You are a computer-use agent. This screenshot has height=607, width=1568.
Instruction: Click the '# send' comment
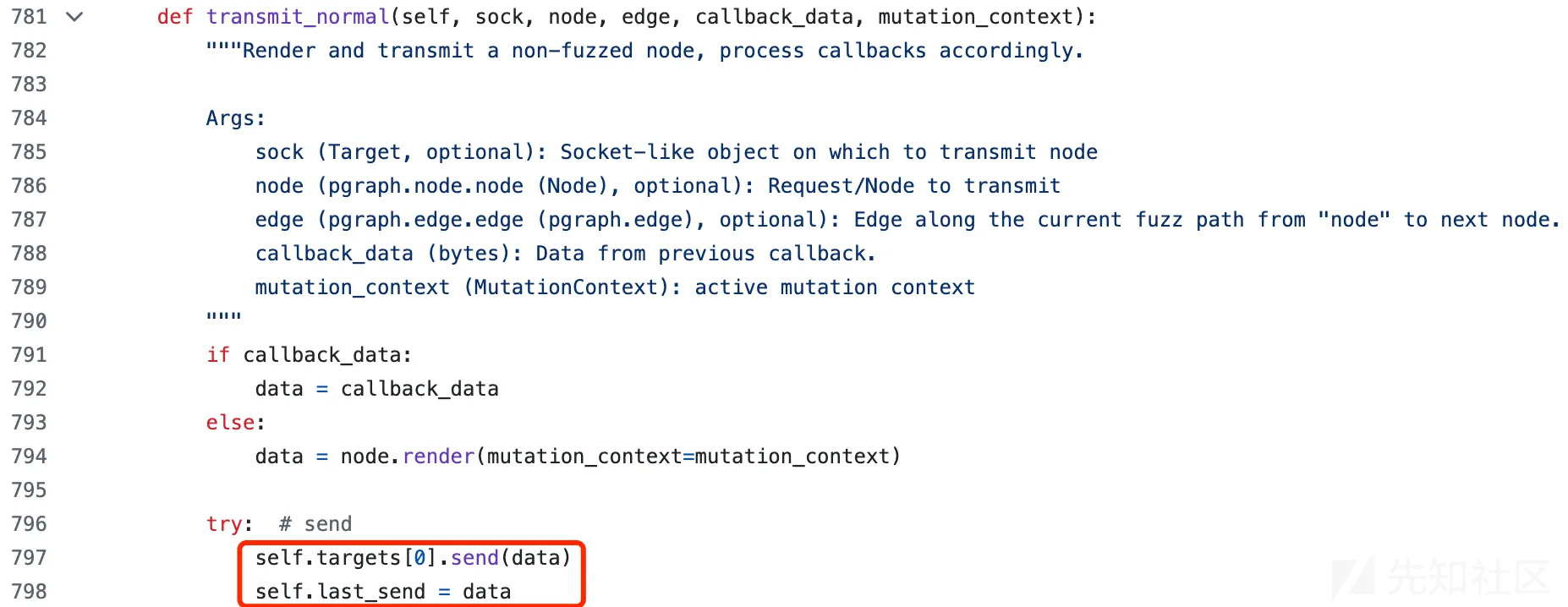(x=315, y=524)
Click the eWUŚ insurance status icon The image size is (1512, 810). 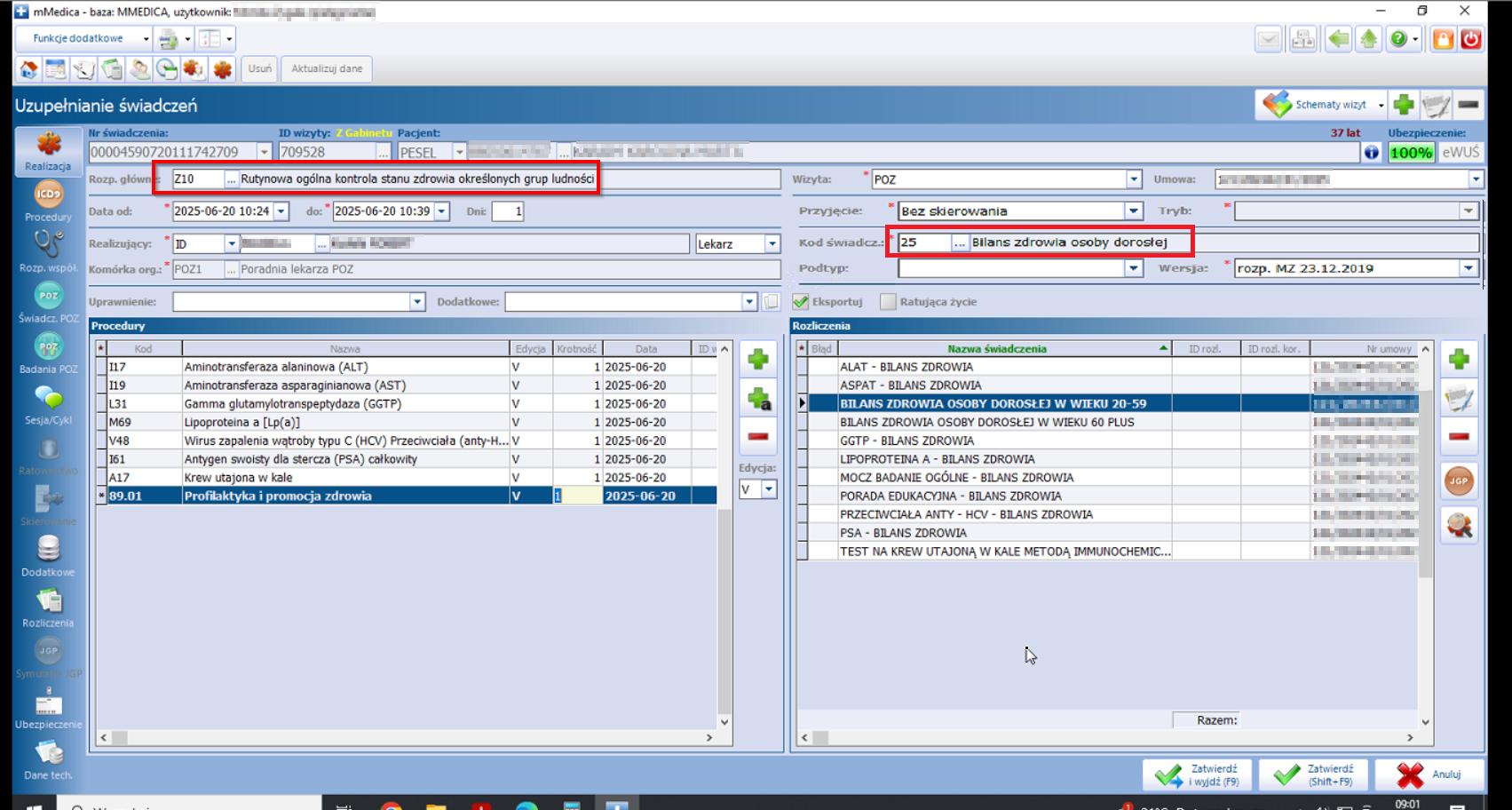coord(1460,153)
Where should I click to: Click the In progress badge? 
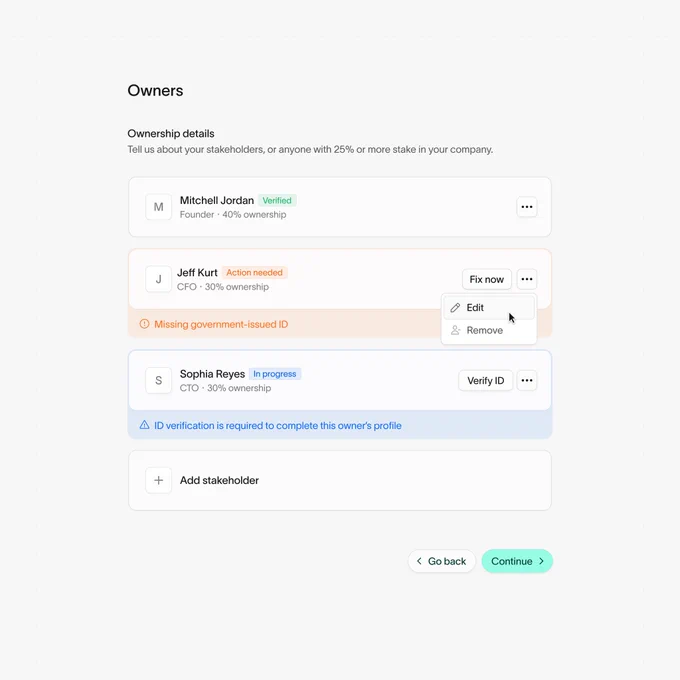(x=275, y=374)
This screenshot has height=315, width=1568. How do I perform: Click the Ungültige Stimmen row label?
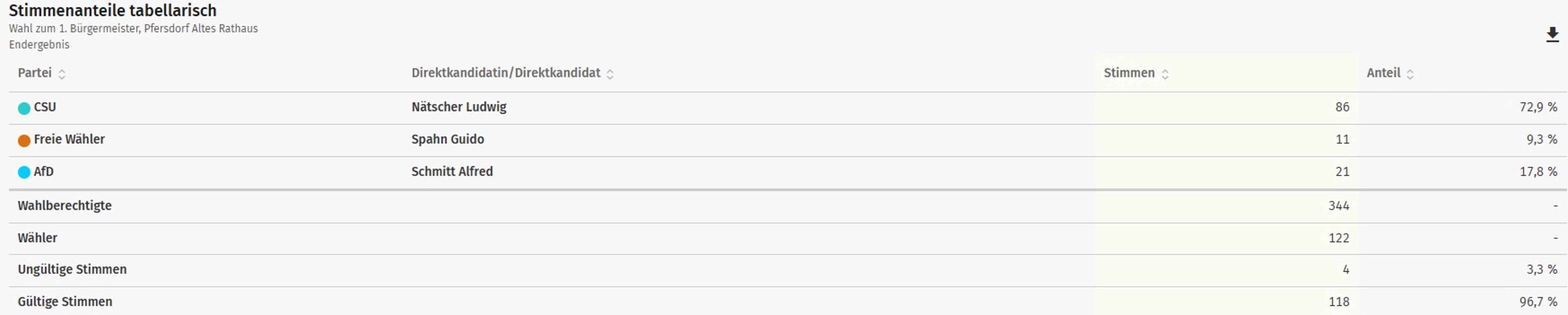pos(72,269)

------------------------------------------------

Return word for word the line bearing "Where should I" and every later line of the entries, but none of the pictures.

Where should I click to: Click the In progress badge? 
(x=275, y=374)
This screenshot has height=315, width=1568. How do I perform: Click the Ungültige Stimmen row label?
pos(72,269)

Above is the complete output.